Al amparo de estas condiciones favorables, en los años veinte del siglo pasado, un puñado de visionarios industriales liderados por Agustín Alcalá y Henke, ponen en marcha una gran reconversión económica al apostar por el aderezo de aceituna como nuevo motor de desarrollo local. La Segunda Revolución Industrial germinaba en Alcalá gracias a la herencia que los oficios de la Primera había abonado en nuestra tierra. La optimización de los procesos de producción con la especialización de las tareas en los almacenes de aceitunas y los transportes marítimos basados en el petróleo que posibilitaron las exportaciones, supusieron el despegue y la expansión de un tejido productivo que trajo de nuevo prosperidad a nuestro pueblo. Y cuando este modelo empezó a dar los primeros síntomas de agotamiento, un nuevo impulso llegó al municipio en los años sesenta, con la instalación del Polo de Desarrollo. Es obvio que su implantación se debió principalmente a nuestra posición estratégica en la corona metropolitana, pero no podemos olvidar que la larga tradición industrial de la ciudad fue determinante para abastecer de mano de obra cualificada y dar servicios auxiliares a las grandes empresas que apostaron por instalarse aquí.
El final de este último ciclo ya lo conocen ustedes. Me ahorro los detalles, así evitamos todos el sufrimiento y el desencanto. Nuestros líderes andan lamentándose de que los que se van, de los que desmantelan, de los que se deslocalizan, de los que se van dando un portazo y que son unos desagradecidos. Llevan razón. También andan vendiéndonos de nuevo la vieja receta de la reindustrialización, con la ilusión de ver si nos cae del cielo otro Polo de Desarrollo sobre el espejismo de un gran Parque Logístico hiperconectado con circunvalaciones fantasmas que van de ningún sitio a ninguna parte.
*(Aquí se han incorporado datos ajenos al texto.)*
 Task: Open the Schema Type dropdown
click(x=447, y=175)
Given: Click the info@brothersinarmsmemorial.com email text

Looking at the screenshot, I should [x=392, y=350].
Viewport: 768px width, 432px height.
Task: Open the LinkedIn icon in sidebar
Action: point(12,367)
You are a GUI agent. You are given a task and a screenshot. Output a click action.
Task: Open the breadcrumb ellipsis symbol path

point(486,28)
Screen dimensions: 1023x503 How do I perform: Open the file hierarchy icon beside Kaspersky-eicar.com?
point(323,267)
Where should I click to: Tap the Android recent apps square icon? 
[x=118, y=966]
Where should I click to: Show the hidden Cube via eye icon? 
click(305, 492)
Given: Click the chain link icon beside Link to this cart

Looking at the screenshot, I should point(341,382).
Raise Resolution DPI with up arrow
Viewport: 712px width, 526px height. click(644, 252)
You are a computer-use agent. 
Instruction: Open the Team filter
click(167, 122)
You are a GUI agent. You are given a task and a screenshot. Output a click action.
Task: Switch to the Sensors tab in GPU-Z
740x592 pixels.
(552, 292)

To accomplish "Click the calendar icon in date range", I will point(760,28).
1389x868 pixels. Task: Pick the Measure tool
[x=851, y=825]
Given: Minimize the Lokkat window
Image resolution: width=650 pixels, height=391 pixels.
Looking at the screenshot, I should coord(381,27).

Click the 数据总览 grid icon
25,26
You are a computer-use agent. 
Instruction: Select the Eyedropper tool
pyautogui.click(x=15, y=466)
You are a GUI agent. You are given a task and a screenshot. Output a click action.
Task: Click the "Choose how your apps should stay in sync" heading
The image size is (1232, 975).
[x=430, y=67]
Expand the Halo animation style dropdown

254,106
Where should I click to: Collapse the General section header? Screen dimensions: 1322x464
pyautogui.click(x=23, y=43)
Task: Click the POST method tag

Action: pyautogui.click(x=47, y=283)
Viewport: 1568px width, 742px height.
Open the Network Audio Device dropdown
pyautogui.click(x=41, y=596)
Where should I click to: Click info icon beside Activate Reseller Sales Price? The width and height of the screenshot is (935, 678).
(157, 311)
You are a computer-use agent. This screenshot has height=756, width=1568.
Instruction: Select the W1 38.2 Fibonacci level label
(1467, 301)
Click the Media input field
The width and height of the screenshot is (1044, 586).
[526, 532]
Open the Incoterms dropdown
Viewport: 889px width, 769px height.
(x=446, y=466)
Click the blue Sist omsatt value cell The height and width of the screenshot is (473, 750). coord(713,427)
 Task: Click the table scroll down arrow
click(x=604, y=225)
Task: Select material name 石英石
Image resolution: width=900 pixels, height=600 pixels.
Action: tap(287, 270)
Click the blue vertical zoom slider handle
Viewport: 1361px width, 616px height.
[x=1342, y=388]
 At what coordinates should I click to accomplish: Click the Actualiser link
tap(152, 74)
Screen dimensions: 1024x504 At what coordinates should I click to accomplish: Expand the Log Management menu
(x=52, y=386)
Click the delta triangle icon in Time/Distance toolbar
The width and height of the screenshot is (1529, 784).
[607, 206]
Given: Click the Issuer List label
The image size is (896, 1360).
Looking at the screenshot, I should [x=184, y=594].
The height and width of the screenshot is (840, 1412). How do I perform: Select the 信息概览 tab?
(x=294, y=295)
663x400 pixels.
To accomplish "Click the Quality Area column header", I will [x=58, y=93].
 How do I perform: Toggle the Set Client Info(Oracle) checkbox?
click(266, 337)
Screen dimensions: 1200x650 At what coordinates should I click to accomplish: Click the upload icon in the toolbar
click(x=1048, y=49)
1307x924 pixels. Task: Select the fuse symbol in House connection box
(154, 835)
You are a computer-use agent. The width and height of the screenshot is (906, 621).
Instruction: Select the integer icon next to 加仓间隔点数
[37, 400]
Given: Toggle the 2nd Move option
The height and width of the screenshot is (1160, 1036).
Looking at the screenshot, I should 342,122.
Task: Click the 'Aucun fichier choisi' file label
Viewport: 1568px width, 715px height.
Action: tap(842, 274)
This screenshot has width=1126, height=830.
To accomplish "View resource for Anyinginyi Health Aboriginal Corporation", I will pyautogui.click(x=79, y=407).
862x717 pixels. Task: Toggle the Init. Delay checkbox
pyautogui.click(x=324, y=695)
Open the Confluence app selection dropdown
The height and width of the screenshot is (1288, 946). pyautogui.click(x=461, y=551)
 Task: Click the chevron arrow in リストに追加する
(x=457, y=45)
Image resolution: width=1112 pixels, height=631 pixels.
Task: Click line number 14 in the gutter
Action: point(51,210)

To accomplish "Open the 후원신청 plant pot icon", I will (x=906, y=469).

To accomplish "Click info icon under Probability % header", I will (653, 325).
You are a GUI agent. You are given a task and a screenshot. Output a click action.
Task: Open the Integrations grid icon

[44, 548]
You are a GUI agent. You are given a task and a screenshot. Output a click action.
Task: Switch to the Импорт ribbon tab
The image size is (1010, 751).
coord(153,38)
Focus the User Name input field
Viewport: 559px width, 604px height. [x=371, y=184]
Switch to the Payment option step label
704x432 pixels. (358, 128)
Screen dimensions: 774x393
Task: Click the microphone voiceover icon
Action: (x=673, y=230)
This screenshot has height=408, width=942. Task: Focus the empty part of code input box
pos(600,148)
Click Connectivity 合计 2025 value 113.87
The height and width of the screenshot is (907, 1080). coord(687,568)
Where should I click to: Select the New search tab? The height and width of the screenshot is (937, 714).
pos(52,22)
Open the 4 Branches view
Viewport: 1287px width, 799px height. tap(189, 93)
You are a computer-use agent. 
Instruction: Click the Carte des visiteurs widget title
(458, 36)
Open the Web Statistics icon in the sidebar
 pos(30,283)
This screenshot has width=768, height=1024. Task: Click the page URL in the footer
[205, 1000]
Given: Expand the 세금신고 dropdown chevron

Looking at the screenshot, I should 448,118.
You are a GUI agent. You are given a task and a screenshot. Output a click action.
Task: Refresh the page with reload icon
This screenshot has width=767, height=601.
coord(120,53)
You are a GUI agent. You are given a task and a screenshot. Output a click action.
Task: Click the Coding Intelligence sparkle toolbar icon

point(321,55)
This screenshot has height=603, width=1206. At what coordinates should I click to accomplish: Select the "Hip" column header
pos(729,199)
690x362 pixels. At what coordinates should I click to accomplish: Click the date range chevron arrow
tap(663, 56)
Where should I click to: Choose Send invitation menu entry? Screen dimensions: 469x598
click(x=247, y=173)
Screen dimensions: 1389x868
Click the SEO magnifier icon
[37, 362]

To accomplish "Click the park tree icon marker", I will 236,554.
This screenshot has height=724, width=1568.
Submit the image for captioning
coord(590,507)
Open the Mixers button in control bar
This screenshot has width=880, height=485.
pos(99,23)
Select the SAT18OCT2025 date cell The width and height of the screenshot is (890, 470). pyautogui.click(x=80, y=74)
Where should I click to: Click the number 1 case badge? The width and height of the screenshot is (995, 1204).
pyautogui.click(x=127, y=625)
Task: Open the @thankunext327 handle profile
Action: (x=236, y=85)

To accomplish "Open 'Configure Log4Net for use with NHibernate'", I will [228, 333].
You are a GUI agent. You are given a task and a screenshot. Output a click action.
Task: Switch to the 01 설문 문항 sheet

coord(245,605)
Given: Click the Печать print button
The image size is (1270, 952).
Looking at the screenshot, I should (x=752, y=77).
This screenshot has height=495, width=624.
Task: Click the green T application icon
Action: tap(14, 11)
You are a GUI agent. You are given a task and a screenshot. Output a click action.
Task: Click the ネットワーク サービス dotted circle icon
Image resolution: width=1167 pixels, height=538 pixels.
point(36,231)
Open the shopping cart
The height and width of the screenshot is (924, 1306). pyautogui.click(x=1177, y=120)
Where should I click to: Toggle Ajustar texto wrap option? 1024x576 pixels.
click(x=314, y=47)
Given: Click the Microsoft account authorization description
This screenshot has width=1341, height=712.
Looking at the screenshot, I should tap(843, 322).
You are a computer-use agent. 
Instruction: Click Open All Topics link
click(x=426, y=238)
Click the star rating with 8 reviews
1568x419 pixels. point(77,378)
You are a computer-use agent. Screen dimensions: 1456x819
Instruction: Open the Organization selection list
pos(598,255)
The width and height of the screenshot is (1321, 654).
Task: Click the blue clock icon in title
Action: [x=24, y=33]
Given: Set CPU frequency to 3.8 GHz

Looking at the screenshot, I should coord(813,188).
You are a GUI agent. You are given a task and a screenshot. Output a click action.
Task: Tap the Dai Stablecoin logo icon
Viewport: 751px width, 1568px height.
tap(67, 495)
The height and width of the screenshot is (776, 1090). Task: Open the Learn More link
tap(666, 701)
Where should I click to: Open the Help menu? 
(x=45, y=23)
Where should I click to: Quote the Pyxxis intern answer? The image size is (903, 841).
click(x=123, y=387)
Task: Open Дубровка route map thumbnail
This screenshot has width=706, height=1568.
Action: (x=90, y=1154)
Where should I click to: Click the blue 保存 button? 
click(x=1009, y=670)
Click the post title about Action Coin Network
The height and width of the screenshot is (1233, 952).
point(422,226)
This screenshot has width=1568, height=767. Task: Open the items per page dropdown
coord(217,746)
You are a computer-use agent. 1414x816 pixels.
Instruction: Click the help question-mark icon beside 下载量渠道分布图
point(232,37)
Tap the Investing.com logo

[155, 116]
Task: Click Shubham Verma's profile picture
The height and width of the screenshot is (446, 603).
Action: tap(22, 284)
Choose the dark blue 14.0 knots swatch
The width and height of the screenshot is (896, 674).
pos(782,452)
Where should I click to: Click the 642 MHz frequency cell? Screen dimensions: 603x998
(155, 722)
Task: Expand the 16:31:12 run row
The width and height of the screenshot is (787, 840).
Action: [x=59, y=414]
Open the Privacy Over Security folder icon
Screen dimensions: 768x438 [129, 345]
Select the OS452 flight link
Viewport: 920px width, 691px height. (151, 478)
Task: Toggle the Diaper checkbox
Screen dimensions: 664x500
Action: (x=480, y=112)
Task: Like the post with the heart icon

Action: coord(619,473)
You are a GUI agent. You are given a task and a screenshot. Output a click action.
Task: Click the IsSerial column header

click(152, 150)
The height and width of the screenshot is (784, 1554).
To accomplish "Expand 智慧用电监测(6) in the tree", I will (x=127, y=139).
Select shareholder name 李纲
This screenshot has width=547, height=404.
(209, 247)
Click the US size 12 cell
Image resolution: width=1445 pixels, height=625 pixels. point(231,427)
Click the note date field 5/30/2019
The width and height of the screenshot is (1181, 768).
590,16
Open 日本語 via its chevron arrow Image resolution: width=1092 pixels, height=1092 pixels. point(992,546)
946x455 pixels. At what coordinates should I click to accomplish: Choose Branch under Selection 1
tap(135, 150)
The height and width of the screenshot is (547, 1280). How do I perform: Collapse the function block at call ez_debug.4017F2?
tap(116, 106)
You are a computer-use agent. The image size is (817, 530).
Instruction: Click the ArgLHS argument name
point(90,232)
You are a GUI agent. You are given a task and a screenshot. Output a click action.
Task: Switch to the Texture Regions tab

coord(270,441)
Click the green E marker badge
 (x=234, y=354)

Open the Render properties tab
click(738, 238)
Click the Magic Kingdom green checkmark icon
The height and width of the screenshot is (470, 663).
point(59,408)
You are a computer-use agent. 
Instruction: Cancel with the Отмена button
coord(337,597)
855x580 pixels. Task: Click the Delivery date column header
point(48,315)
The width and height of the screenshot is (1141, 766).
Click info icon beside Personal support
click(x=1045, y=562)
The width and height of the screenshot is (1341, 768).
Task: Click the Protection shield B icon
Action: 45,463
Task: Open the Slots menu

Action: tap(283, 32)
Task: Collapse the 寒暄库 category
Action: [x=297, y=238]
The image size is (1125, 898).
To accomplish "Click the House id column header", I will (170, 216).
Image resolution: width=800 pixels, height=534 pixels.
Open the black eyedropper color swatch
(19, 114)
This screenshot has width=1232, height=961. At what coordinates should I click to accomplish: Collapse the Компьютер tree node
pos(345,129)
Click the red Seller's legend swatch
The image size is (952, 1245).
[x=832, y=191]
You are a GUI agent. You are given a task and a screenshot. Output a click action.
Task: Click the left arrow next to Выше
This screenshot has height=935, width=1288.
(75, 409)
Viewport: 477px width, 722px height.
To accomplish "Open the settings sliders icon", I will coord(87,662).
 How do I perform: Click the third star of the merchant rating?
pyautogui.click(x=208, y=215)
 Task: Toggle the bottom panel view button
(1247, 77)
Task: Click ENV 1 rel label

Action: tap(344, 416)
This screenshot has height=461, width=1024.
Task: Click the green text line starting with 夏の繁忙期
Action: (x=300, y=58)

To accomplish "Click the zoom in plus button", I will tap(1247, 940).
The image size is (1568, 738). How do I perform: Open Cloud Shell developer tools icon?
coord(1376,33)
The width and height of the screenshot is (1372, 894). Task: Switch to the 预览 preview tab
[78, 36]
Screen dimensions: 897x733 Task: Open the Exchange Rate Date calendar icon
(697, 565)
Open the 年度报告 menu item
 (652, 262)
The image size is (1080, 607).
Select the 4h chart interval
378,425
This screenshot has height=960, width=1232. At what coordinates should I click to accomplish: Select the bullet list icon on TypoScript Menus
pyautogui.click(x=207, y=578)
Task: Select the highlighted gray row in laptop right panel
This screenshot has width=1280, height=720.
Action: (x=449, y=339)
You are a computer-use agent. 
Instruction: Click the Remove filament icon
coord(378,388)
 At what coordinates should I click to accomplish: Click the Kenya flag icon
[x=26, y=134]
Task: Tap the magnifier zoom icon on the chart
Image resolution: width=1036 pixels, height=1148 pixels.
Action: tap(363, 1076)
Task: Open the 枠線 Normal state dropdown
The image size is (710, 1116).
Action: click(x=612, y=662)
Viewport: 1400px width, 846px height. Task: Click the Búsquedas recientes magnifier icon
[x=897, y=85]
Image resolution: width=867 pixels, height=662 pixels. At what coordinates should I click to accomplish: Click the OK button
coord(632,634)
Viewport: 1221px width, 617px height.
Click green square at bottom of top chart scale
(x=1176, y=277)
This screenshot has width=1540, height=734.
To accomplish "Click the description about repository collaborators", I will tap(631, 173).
Estamos ante un cambio de ciclo, la Tercera Revolución Industrial ya está en marcha, y cuanto más retrasemos nuestra incorporación a ésta, más tardaremos en salir de la situación actual. Sus principios son el cambio de modelo energético basado en las renovables e Internet como soporte del conocimiento. Como predican sus gurús, no hay tiempo que perder, ni otra solución posible: el futuro es ahora y está en manos de las nuevas generaciones nacidas en la era de las nuevas tecnologías digitales. Contamos en nuestros genes con el espíritu emprendedor desde aquel primer molinero, también con la tradición de nuestra larga historia industrial, y por supuesto, con el talento de la generación de jóvenes mejor formados que se nos están escapando a Alemania con sus ordenadores portátiles bajo el brazo.
Volvamos al río, ése que ya no es el mismo. El agua pasada no mueve molino por mucho que nos empeñemos. Tampoco podemos bañarnos dos veces en el mismo río, a pesar que los de mi generación no nos hemos bañado nunca en el nuestro. Sólo nos queda el cauce, el valle que permanece. El ecosistema donde plantar un nuevo proyecto colectivo. Llevamos cincuenta años de retraso con el Silicon Valley californiano. ¿A qué esperamos para poner en marcha el Guadaíra Valley? ¿Por qué no?
Camarón que se duerme, se lo lleva la corriente.